Most of the datasets which didn't have sentences from their own sources relied on Wikipedia! And I had a little look at their code and I understood that they only used embedding and vocabulary which they obtained from each LMs, to calculate a probability for tokens, and then they picked up the top ones and used search engine metrics to evaluate the results.

Now the task is for entity type detection lets:

HamedBabaei commented 1 year ago

Short summary of the paper:

1. Chosen models:


2. Knowledge Sources: They transform the origin of the fact triples into cloze templates, and to what extent aligned texts exist in Wikipedia that is known to express a particular fact.

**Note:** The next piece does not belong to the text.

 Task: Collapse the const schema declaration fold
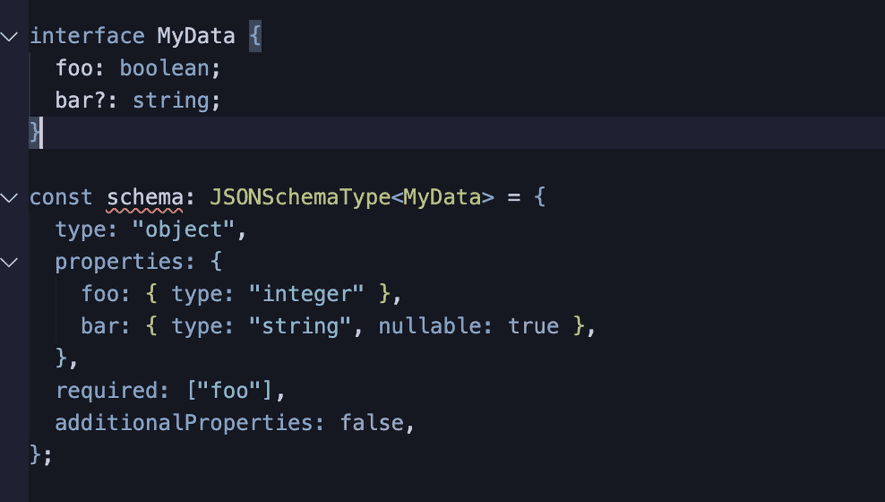coord(9,198)
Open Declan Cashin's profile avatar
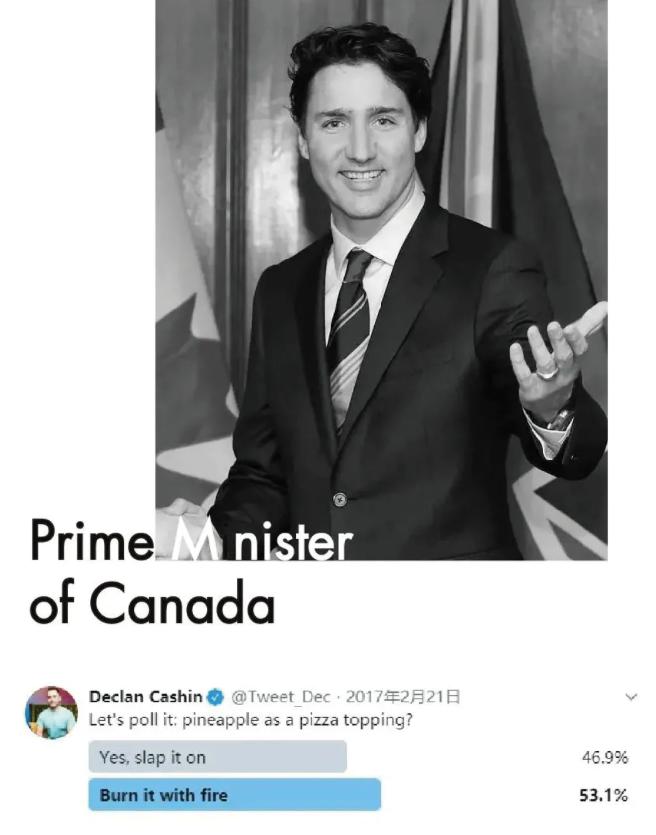Image resolution: width=656 pixels, height=835 pixels. click(51, 713)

According to the codes, they ONLY considered these cloze templates for Google-RE dataset

  • Google-RE corpus: 3 fact has been considered with the following templates:

    "relation": "place_of_birth", "template": "[X] was born in [Y] .", "template_negated": "[X] was not born in [Y] .",

    "relation": "date_of_birth", "template": "[X] (born [Y]).", "template_negated": "[X] (not born [Y]).",

    "relation": "place_of_death", "template": "[X] died in [Y] .", "template_negated": "[X] did not die in [Y] .", and samples from this dataset that are aligned with Wikipedia text supporting it.

{"pred": "/people/person/date_of_birth", "sub": "/m/09gb0bw", "obj": "1941", "evidences": [{"url": "http://en.wikipedia.org/wiki/Peter_F._Martin", "snippet": "Peter F. Martin (born 1941) is an American politician who is a Democratic member of the Rhode Island House of Representatives. He has represented the 75th District Newport since 6 January 2009. He is currently serves on the House Committees on Judiciary, Municipal Government, and Veteran's Affairs. During his first term of office he served on the House Committees on Small Business and Separation of Powers & Government Oversight. In August 2010, Representative Martin was appointed as a Commissioner on the Atlantic States Marine Fisheries Commission", "considered_sentences": ["Peter F Martin (born 1941) is an American politician who is a Democratic member of the Rhode Island House of Representatives ."]}], "judgments": [{"rater": "18349444711114572460", "judgment": "yes"}, {"rater": "17595829233063766365", "judgment": "yes"}, {"rater": "4593294093459651288", "judgment": "yes"}, {"rater": "7387074196865291426", "judgment": "yes"}, {"rater": "17154471385681223613", "judgment": "yes"}], "sub_w": null, "sub_label": "Peter F. Martin", "sub_aliases": [], "obj_w": null, "obj_label": "1941", "obj_aliases": [], "uuid": "18af2dac-21d3-4c42-aff5-c247f245e203", "masked_sentences": ["Peter F Martin (born [MASK]) is an American politician who is a Democratic member of the Rhode Island House of Representatives ."]}


3. Evaluation Metric: Mean Precision at K (P@K). Here K=1.


4. Considerations:

  1. Manually defined templates: This means that they are measuring lower bound for what LMs know.
  2. Single Token: Because multi-token decoding adds a number of additional tuneable parameters.
  3. Object Slots: Using reverse relation they are able to query subjects as well. No relation slot query because: (1) Multi token phrases issue, (2) unclear what will be the gold standard pattern for relations
  4. Intersection of Vocabularies: ELMo vocab size: 800k, BERT vocab size: 30k. Larger vocab harder it would be to rank the gold token at the top. So they limit vocab size to 21k common vocabs.

5. Results:

HamedBabaei commented 1 year ago

The weakness of this paper: for some of our entities we have to mask more than one word, for this reason in order to test this paper we move forward with level 1 in Geonames and UMLS datasets.

To solve this issue we will move forward with BART!